1.数据集获取

获取猫狗数据集kaggle提取码：kfhw
数据集中有train.zip和test.zip两个压缩包，但是对test.zip中图片文件的名称中没有cat和dog进行区分，没法分类，所以只用到了train.zip一个文件，对train.zip进行解压，一共有25000张图片，图片名中指明了cat or dog

2.对图片进行预处理

#data_preprocess.py
import cv2
import os
import numpy as np

import random
import time

import pickle

data_dir = './data'  # 解压后数据

start_time = time.time()

print("正在制作数据....")

# 图片统一大小100*100
# 训练集 20000张
# 测试集 剩下的所有，在训练集中进行切分，因为测试集没有标签

all_data_files = os.listdir(os.path.join(data_dir, "train/"))

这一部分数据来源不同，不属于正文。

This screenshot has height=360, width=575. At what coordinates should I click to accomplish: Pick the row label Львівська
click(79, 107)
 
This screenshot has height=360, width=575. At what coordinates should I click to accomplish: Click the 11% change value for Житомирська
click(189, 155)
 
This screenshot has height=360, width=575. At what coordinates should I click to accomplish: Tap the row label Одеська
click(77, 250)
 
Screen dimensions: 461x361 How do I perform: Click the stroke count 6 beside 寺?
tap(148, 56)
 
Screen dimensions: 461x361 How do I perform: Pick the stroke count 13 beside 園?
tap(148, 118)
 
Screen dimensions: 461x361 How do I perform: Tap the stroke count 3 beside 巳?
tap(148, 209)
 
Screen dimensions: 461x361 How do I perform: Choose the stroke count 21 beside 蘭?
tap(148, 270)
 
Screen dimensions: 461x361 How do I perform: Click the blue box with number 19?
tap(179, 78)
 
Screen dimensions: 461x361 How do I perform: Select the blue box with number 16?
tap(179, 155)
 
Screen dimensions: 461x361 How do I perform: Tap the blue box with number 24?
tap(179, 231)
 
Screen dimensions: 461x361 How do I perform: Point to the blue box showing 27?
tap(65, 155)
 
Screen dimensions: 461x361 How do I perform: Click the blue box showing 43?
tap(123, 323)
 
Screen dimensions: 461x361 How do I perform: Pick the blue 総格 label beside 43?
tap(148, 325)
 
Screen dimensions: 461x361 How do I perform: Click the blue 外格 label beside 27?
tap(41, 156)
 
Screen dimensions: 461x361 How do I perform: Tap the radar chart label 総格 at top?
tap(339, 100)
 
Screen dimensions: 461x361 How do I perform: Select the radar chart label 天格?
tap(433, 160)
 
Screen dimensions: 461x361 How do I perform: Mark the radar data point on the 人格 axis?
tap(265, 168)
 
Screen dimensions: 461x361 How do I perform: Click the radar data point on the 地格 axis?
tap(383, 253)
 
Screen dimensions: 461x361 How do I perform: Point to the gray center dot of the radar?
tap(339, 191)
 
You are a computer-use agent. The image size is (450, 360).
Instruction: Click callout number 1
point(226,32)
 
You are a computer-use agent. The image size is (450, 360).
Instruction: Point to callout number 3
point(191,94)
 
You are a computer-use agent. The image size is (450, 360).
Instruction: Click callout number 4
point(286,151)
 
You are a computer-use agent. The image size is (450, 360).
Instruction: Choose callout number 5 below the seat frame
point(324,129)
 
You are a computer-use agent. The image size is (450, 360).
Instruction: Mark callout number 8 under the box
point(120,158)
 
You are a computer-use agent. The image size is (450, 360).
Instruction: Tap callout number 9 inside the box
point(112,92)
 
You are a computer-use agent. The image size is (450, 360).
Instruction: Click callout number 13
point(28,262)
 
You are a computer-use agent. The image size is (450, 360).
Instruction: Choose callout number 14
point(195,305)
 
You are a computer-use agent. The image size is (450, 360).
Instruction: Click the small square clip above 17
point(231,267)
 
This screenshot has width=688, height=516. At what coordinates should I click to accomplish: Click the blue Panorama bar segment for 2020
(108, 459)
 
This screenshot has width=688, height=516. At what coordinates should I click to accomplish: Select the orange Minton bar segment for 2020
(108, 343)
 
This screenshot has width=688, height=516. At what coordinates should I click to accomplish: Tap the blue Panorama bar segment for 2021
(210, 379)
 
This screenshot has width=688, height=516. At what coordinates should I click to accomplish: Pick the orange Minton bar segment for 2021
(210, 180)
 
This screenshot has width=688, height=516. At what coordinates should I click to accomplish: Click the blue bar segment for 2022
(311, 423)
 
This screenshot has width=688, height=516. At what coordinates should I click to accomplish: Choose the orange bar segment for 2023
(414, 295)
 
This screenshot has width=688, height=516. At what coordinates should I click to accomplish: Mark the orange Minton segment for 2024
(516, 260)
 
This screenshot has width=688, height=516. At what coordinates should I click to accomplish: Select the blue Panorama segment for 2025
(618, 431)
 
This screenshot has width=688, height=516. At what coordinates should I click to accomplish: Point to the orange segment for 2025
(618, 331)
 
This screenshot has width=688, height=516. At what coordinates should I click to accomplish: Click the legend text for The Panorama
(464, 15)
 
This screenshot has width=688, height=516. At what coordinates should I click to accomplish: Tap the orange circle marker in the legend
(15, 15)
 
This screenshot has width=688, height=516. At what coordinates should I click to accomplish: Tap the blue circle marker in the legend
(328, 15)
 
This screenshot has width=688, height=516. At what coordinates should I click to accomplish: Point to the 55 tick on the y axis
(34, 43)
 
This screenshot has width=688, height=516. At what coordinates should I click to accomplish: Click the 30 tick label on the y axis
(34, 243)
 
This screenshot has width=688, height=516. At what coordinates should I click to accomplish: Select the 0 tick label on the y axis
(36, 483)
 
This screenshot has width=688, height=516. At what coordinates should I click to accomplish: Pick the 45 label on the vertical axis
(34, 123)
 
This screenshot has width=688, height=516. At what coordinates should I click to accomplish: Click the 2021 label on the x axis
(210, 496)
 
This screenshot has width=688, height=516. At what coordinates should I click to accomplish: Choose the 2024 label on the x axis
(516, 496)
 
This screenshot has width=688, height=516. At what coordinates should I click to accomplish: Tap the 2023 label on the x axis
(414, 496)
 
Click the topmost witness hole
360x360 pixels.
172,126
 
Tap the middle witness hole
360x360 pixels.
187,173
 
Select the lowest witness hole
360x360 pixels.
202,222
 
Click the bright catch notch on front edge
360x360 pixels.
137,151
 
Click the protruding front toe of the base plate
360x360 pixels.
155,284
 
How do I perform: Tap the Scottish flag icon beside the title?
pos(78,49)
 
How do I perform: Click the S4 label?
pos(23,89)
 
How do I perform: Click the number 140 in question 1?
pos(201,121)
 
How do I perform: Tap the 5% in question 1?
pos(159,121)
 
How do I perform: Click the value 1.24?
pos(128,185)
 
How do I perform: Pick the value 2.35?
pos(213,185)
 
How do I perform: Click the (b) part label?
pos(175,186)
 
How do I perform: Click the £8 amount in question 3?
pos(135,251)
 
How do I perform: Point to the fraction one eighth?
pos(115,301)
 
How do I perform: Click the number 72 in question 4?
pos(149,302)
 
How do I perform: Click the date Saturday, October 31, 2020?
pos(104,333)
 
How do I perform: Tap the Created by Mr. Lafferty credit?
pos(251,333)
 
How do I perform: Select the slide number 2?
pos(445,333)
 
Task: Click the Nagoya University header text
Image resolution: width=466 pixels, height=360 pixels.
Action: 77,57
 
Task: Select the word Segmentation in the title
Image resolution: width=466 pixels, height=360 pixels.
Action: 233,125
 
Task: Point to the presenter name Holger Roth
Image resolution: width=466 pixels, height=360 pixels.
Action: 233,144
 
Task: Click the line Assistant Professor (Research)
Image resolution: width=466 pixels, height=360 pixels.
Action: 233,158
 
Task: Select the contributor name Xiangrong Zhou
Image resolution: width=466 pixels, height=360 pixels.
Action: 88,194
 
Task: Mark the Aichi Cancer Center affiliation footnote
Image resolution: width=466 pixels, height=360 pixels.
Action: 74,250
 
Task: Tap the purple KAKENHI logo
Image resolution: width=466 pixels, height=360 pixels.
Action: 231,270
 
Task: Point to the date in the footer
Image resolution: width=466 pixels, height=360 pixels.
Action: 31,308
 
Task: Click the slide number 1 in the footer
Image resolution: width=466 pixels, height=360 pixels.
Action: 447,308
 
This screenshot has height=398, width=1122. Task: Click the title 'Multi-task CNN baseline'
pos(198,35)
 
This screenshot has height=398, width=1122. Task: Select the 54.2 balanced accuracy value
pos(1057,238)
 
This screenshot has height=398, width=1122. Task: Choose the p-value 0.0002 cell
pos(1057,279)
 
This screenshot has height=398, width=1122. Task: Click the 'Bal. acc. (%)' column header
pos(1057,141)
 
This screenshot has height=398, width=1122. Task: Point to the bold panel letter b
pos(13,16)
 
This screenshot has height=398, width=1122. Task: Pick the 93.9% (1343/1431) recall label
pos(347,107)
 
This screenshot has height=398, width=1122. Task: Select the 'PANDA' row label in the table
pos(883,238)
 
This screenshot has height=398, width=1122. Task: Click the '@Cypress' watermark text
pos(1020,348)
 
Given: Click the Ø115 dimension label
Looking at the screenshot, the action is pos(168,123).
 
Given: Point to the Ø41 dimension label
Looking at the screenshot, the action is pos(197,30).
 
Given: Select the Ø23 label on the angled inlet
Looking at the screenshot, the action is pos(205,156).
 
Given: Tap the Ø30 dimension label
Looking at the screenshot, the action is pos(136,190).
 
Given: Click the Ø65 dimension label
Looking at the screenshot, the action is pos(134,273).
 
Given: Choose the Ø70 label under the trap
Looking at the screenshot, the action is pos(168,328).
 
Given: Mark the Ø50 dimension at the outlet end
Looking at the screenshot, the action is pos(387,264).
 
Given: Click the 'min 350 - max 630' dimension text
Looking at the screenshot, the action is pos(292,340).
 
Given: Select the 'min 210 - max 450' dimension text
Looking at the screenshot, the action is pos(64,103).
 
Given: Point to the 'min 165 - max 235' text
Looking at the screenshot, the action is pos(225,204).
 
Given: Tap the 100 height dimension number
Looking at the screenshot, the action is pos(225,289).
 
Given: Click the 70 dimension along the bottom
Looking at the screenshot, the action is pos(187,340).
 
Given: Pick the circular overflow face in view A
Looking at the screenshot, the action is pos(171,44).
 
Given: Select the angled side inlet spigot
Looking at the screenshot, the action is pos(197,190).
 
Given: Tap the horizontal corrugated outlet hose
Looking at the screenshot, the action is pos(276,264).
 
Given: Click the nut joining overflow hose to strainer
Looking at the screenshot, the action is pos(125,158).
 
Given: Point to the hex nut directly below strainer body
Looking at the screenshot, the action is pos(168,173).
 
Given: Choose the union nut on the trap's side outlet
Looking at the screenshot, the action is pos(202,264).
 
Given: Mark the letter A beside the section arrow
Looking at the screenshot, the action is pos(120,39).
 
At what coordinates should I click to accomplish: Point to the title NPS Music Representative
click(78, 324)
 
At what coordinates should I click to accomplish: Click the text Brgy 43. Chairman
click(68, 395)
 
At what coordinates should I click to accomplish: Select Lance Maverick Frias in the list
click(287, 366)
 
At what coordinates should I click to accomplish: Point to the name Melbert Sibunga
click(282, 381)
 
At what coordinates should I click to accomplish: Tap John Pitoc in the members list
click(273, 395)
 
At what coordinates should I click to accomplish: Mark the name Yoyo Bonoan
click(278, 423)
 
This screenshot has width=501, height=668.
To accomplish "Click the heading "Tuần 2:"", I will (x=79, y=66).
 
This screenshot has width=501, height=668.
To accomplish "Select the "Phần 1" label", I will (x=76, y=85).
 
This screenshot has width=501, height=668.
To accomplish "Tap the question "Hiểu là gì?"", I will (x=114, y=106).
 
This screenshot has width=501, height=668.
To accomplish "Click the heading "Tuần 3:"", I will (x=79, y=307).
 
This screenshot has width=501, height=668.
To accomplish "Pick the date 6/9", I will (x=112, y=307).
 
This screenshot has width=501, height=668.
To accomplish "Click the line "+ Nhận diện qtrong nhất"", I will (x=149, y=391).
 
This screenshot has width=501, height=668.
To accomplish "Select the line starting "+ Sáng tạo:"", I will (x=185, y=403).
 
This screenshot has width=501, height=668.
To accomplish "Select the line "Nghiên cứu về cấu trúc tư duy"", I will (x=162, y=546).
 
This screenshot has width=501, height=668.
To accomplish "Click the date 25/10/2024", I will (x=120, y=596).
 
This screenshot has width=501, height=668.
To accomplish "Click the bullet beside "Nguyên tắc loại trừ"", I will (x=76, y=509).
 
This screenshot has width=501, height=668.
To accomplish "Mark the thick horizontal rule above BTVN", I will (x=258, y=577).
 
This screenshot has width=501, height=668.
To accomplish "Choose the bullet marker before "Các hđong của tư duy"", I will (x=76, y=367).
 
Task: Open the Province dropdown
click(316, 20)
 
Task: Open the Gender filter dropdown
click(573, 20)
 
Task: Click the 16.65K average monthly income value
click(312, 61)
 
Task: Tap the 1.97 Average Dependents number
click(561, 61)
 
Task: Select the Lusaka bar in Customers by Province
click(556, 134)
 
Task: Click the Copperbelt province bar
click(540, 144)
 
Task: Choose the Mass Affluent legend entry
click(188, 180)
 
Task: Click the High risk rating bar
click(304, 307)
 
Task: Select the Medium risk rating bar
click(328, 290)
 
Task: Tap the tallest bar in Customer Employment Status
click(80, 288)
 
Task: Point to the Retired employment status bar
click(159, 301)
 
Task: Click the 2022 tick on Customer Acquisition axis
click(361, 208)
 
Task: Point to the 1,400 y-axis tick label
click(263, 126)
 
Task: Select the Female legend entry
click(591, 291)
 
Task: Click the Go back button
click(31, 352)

random.shuffle(all_data_files)  # 打乱文件顺序

all_train_files = all_data_files[:20000]  # 前20000个图片用来训练
all_test_files = all_data_files[20000:]  # 后5000个图片用来测试

train_images = []  # 存储图片对应的narry数组的
train_labels = []  # 存储图片对应标签
train_files = []  # 存储对应图片名

test_images = []
test_labels = []
test_files = []

for each in all_train_files:
    img = cv2.imread(os.path.join(data_dir, "train", each), 1)
    # print(img.shape)  # 每张图片的大小不一致，需要转换成统一大小
    resized_img = cv2.resize(img, (100, 100))

    img_data = np.array(resized_img)  # 统一转换成narray数组类型，因为tensorflow支持narray
    train_images.append(img_data)
    if 'cat' in each:
        train_labels.append(0)  # 0表示猫
    elif 'dog' in each:
        train_labels.append(1)  # 1表示狗
    else:
        raise Exception("\n%s is a wrong train file" % (each))
    train_files.append(each)

for each in all_test_files:
    img = cv2.imread(os.path.join(data_dir, "train", each), 1)
    # print(img.shape)  # 每张图片的大小不一致，需要转换成统一大小
    resized_img = cv2.resize(img, (100, 100))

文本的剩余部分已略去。